I spent many Sundays in evangelical churches and hung out with 15,000 evangelical youth at the Urbana conference. I wasn't sure what to expect among thousands of college-age evangelicals, but I certainly didn't expect the intense discussion of racial equity and refugee issues -- how to help them, not how to keep them out -- but that is what I got.
He never even held a gun before, but he picked one up for a pig hunt:
In the afternoon, with the Georgians heading home, I linked up with a group of friends from Houston who belied the demographic stereotyping of the hunt; collectively we were the equivalent of a bad bar joke: a Hispanic ex-soldier, a young black family man, a Serbian immigrant and a Jew from DC.
None of my new hunting partners fit the lazy caricature of the angry NRA member. Rather, they saw guns as both a shared sport and as a necessary means to protect their families during uncertain times.
...
Over the course of this past year, I have tried to consume media as they do and understand it as a partisan player. It is not so hard to do. Take guns. Gun control and gun rights is one of our most divisive issues, and there are legitimate points on both sides. But media is obsessed with the gun-control side and gives only scant, mostly negative, recognition to the gun-rights sides.

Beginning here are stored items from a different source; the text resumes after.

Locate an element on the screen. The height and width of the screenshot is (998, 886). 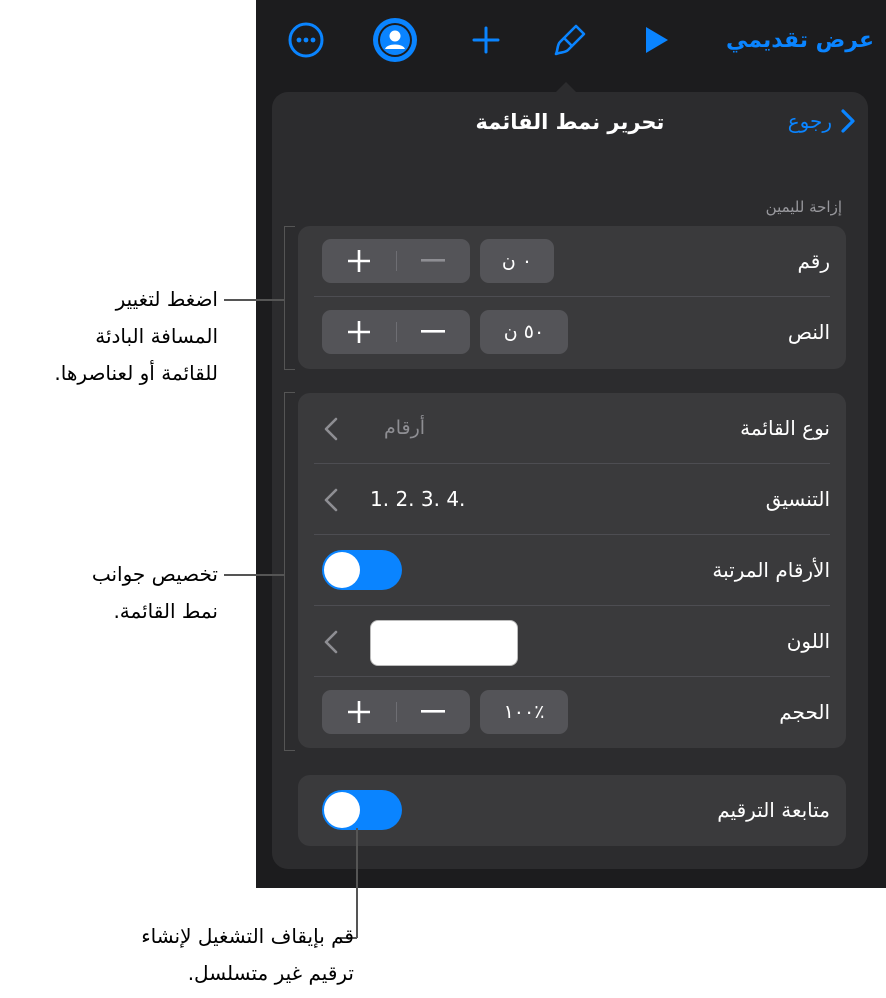
indent-number-label: رقم is located at coordinates (814, 261).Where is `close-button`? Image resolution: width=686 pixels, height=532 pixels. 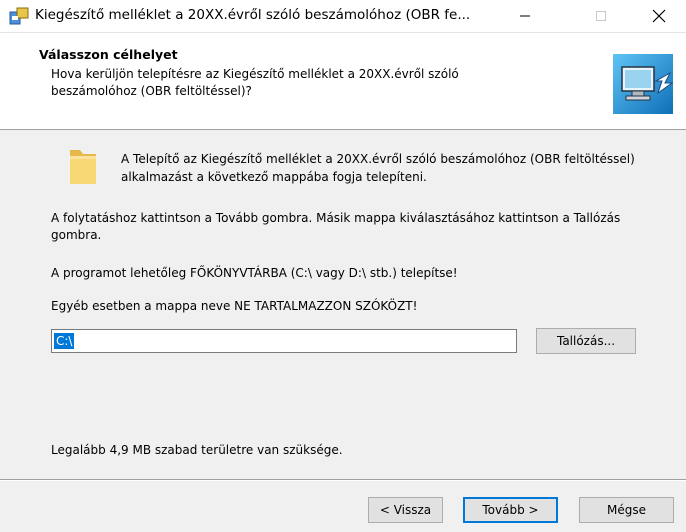
close-button is located at coordinates (659, 16).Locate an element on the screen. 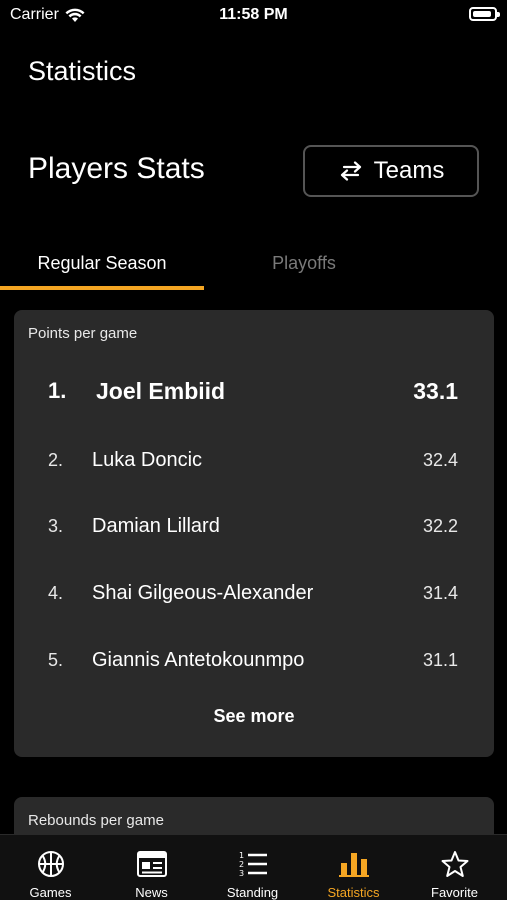 This screenshot has width=507, height=900. svg-text: 1 is located at coordinates (242, 856). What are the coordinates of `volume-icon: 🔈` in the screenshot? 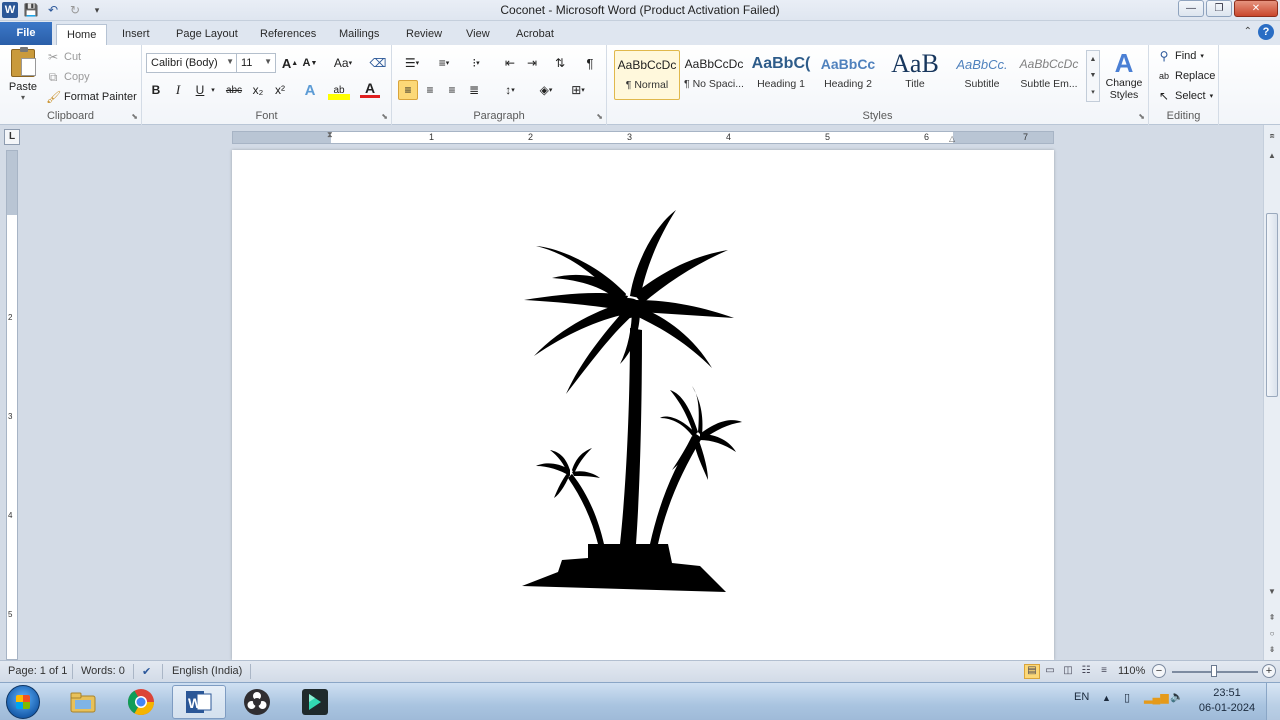 It's located at (1177, 696).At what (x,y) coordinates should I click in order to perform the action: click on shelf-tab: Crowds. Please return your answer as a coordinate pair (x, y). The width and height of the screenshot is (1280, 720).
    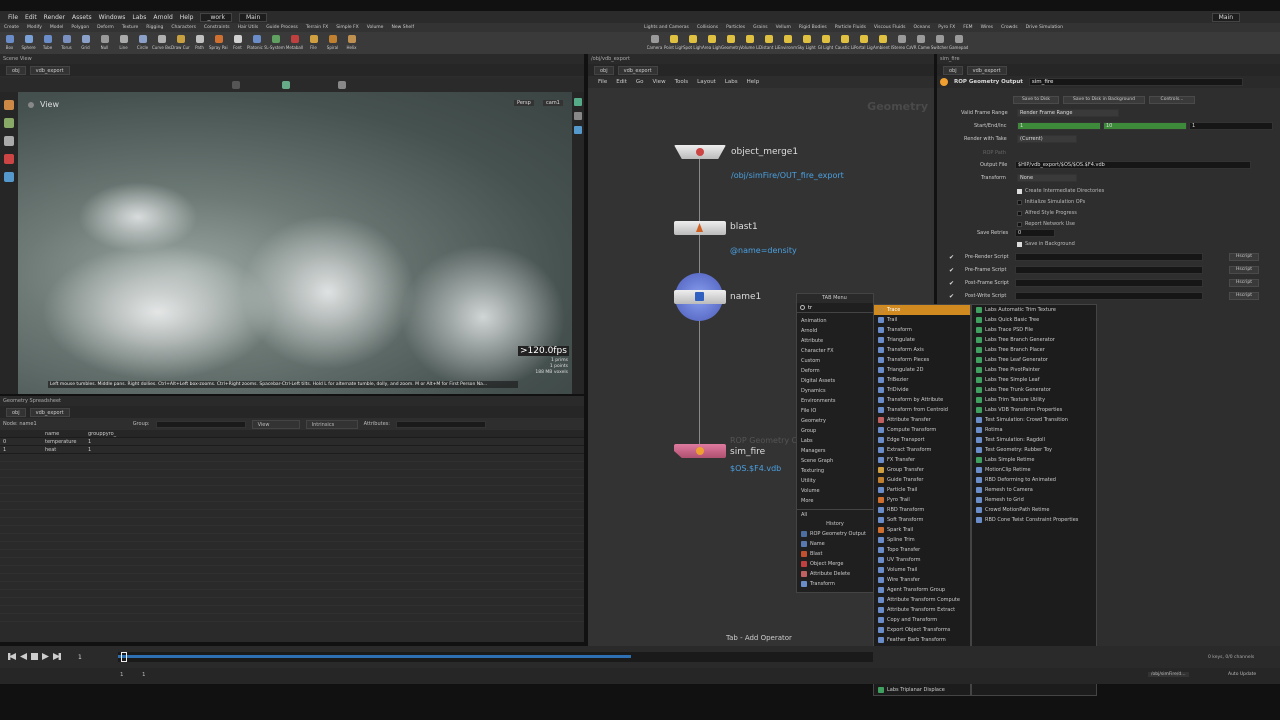
    Looking at the image, I should click on (1010, 28).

He even talks about defensive gun use and the profound underreporting of them by the media.
In the end, he has to turn to talking about how terribly dangerous it is for our republic to have the president call out media, which the author himself says is hopelessly biased, for its hopeless bias.
The Guild protects his own. And an ego will protect itself at all costs.
That said, he then turns to the media:
At the same time, the media should acknowledge its own failings in reflecting only their part of America. You can't cover America from the Acela corridor, and the media need to get out and be part of the conversations that take place in churches and community centers and town halls.
Worth reading. I left a lot back at the link.
He appeared on Morning Joe to discuss his conversion. The Free Beacon has a video clip. He has not yet alleged a sexual assault by Mark Halperin.